According to several scientists, the field of diseases in northern animals is ripe for more research.
According to a researcher who studies diseases passed from insects to animals, a warmer environment could make some Arctic creatures more vulnerable to parasites and disease-causing infections.
While there are still many questions than answers on the subject, changing climates could have a significant impact on disease transmission in Arctic wildlife, according to Kayla Buhler, a veterinary researcher at the University of Saskatchewan in Saskatoon. This is partly due to the fact that many disease-causing pathogens are spread by insects, which thrive in warmer climates.
“Up north, we’re seeing rises in temperature as well as variations in precipitation,” Buhler added. “Those two factors are critical for insects.”
Buhler has studied polar bears in the western Hudson Bay region and studies Arctic foxes.
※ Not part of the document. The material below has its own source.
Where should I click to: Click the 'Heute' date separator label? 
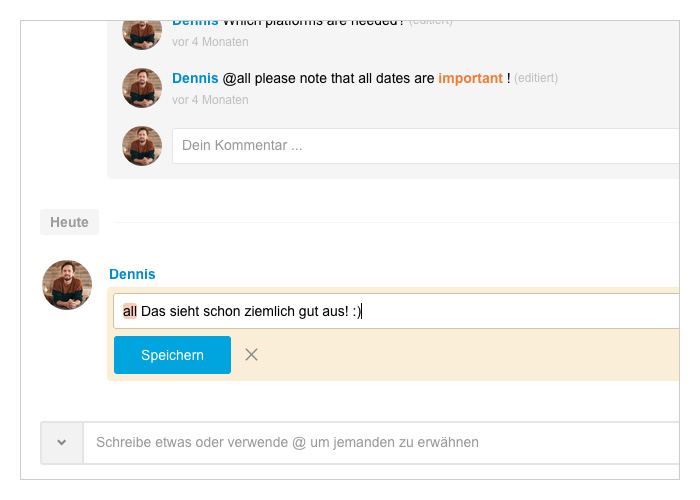[69, 222]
She conducts much of her current research in and around the Nunavut settlements of Cambridge Bay and Gjoa Haven, where she collaborates with local residents to study wildlife health and disease.
“With some mosquito viruses, the warmer the temperatures rise, the easier a mosquito can transfer those infections,” she explained. “Thus, when it comes to insect-borne diseases, the temperature is a critical element.”
Transmission in many ways
Buhler and a group of researchers published a report earlier this year on diseases, climate change, and the western Hudson Bay polar bear population. The researchers looked at data from the 1980s and 1990s and discovered a link between bear pathogen prevalence and warmer summers.
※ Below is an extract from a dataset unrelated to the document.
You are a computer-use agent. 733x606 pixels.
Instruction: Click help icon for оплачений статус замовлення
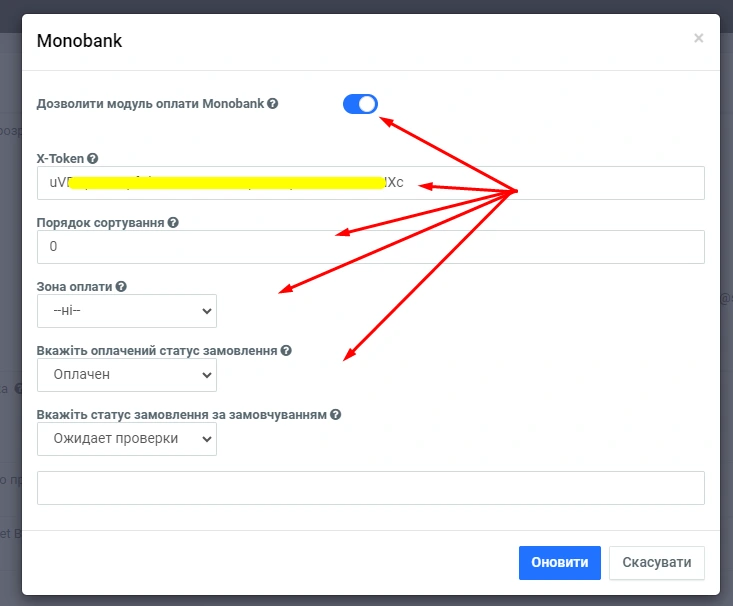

Warmer summers, according to Buhler, mean bears spend less time hunting on the sea ice and more time on land, where they are more susceptible to disease-causing germs.
“Of course, they’ll be exposed to more insect bites if they spend more time on land,” she explained. “So that’s the first way it may be passed on.”
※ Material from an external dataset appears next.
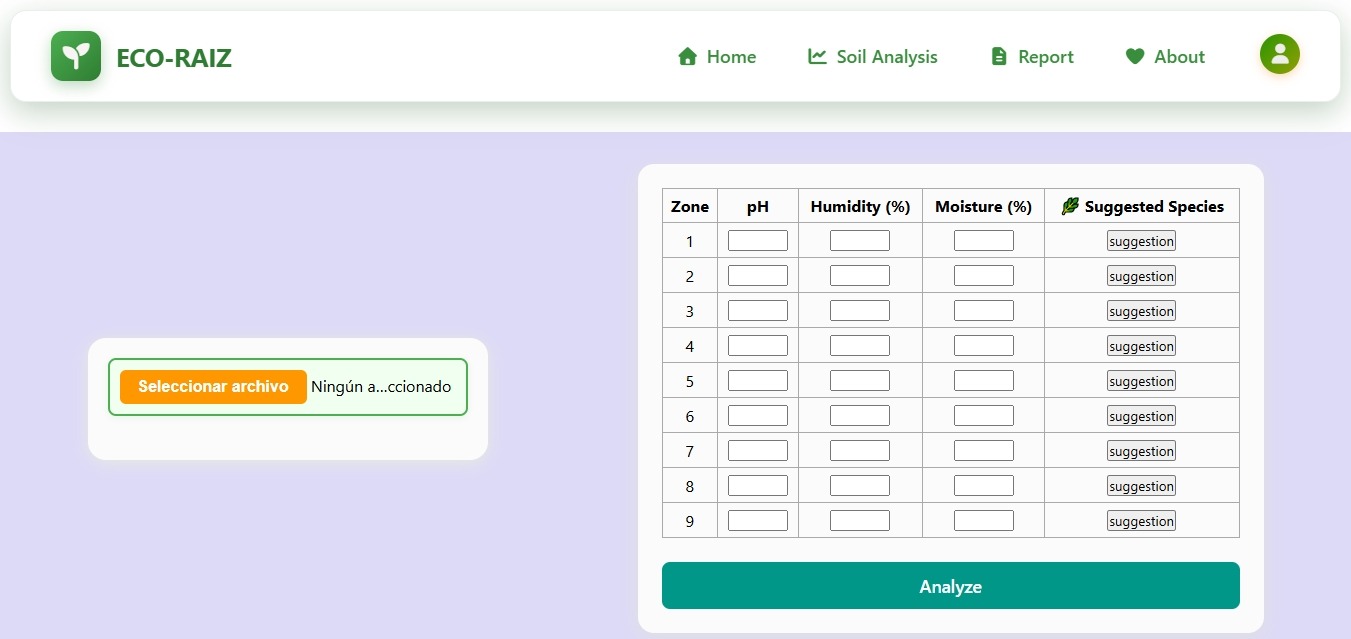Select the pH field for Zone 9
1351x639 pixels.
757,520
She added that disease could potentially be spread through contact with contaminated water on land or by other bacteria-transmitting species such as mice.
Climate warming and the melting Arctic sea ice, according to Buhler, would “certainly affect the number of infections that bears are exposed to” by forcing them onto land more frequently.
Climate change will alter northern vegetation, and hence the health and quantity of migratory bird populations, she said, adding that migrating birds can serve as a “carrier” for insects like fleas.